Josuak no contestó y miró
por una ventana la avenida de afuera. A través de los cristales empañados por
el vaho, la nieve caía lentamente, acumulándose sobre el empedrado. Las
taimadas luces del mediodía apenas iluminaban la calle vacía. Nadie transitaba
por la calzada; los comercios estaban cerrados y las puertas atrancadas. Tan
sólo una patrulla de diez milicianos cruzó la vía con urgencia en dirección al
centro de la ciudad. Una vez se perdieron por la avenida, la calle volvió a
quedar desierta.
09 septiembre 2013
La caída de Teshaner (XII)
La mañana despertó fría y
gris sobre la extensa sucesión de colinas que era la región de Terasdur. Bajo
un cielo nublado y de sol amortajado, la nieve caía en grandes y pausados copos
sobre el paraje desierto, por el que sólo el viento cruzaba ululante.
Josuak iba a la cabeza
del grupo de viajeros que recorría la anegada carretera. El mercenario caminaba
arropado con la capa de piel sobre los hombros y la capucha protegiéndole el
rostro. Sus ojos escrutaban el terreno mientras sus botas abrían un sendero en
la blancura, evitando aquellas zonas que parecían más inseguras, ya fuese por
la capa de nieve o por las traicioneras placas de hielo, intentando guiar a la expedición
por el camino más rápido hacia el sur. Tras él avanzaba Gorm, que portaba el
hacha apoyada sobre el hombro, sujetándola con mano tranquila. El rostro del
gigante estaba sereno, ajeno al frío, con el rizado cabello negro recogido en
una cola de caballo. Sus ojos grises observaban ausentes el triste paisaje mientras
sus descalzos pies ampliaban el trazo marcado por Josuak. Detrás de los dos
mercenarios caminaban los cinco soldados supervivientes, Haldik al frente de
ellos, y más allá los monjes de la hermandad de Korth, que cerraban la marcha.
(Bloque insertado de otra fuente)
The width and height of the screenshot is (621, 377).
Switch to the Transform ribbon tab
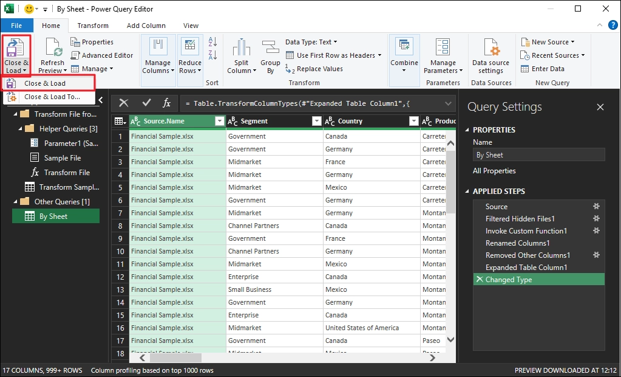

Todos iban envueltos en sus abrigos y progresaban en cansadas zancadas en pos
de los dos guías. Haldik ayudaba a uno de los soldados, herido en el brazo derecho.
Kaliena caminaba junto a uno de sus hermanos y entre ambos apoyaban la marcha
de Sebashian, que había sufrido un profundo corte en su rodilla durante el
alocado descenso por el desfiladero. El orondo hombre resoplaba cansando, con
el rostro teñido de una permanente expresión de dolor.
Nadie en el grupo
pronunció una palabra durante aquella larga mañana de viaje hacia el sur.
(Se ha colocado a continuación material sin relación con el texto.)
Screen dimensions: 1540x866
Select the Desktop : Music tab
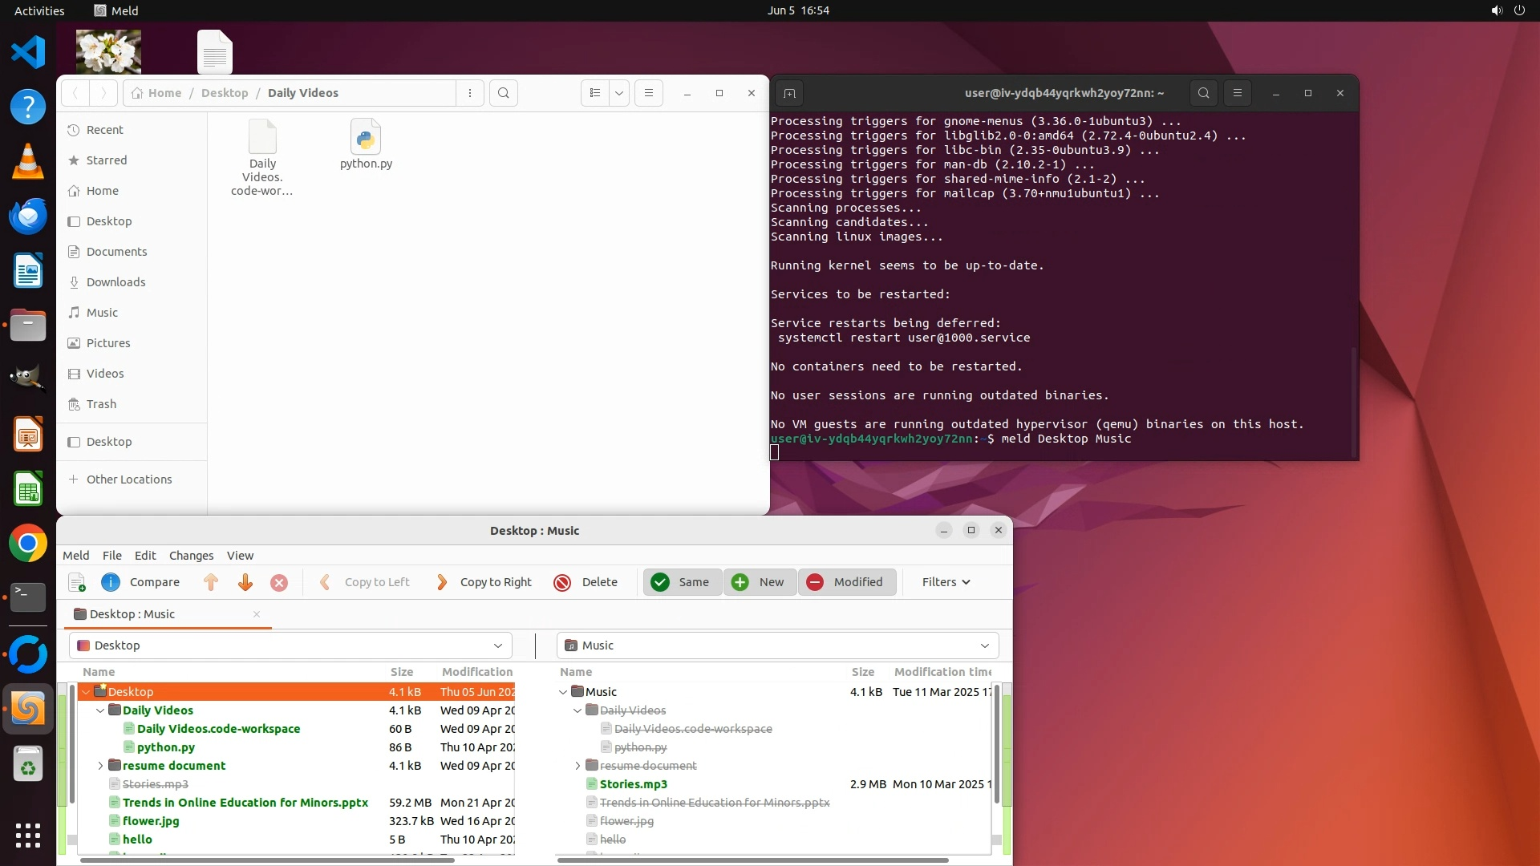pos(133,614)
Llevaban una jornada completa de infatigable marcha desde la noche en que
atravesaron el Paso del Cuenco, que había quedado infranqueable tras ellos. A
pesar de escapar de la horda de orkos, su situación era aún desesperada; no
tenían prácticamente víveres y sus ropas estaban empapadas. Su única opción era
regresar cuanto antes a Teshaner, reposando únicamente cuando la oscuridad
impedía continuar. Caminaron durante varias horas, mientras se lo permitió la
luz, tiempo justo para abandonar el desfiladero. Al llegar la noche, buscaron
abrigo en un saliente rocoso, apiñados contra la roca bajo la embestida del
helador viento del norte. Había sido una marcha muy dura. El soldado herido y
el corte en la rodilla de Sebashian habían retrasado aún más la travesía por
las colinas. Por si no fuera poco, varios de los monjes, los más ancianos, tenían
síntomas de pulmonía y no dejaban de toser agriamente. Su estado había ido
empeorando con cada milla que avanzaban.
Josuak se detuvo un
instante y contempló con preocupación al grupo que le seguía. Los rostros cansados, los ojos de mirada vacía,
las piernas que temblaban y caminaban con pesadez. Sí, el viaje había sido
duro, pero tenían que continuar. Las colinas no eran ya un lugar seguro; los
orkos podían reaparecer en cualquier momento, y con ellos esas malignas bestias
que les acompañaban. Josuak sintió un escalofrío al recordar los llameantes
ojos azules hundidos en aquel pelaje negro y sucio, lleno de restos de sangre
reseca y costras putrefactas.
Sin detener el paso, el
mercenario rememoró la conversación que habían tenido la noche después de abandonar
el desfiladero. Los monjes se preguntaban por aquellas criaturas que les habían
perseguido desde el monasterio. Nadie excepto Gorm las había visto antes.
- Son hiaullus -había
explicado el gigante-. Viven en las cumbres más altas de las montañas Durestes
y atacan a todo aquel que entra en su territorio. Mi pueblo ha luchado durante
generaciones contra los ayllus por el control de los picos, pero nunca había
visto tantos juntos. Es raro que bajen tan al sur.
Josuak apartó el recuerdo
y se concentró en su tarea. La invisible carretera proseguía en suaves repechos
antes de perderse en la niebla, que se alzaba como una espesa cortina
impidiendo ver más allá. Según sus cálculos, ya debían estar muy cerca de los
límites de la ciudad, a tan sólo unas pocas millas. Sus ojos detectaron
entonces un cartel de madera semienterrado en la nieve. La señal apenas
sobresalía unos centímetros del manto blanco y en ella se veía escrito en
adornadas letras “Teshaner” junto a una flecha que apuntaba al sur.
- Ya casi estamos
-informó. Volviéndose hacia el resto del grupo, trató de animarles y darles
fuerzas para finalizar el viaje.
Sin embargo, nadie
respondió. Los soldados y los monjes prosiguieron su lento caminar, encorvados
y arrastrándose por la nieve, sin parecer haber escuchado las palabras de Josuak.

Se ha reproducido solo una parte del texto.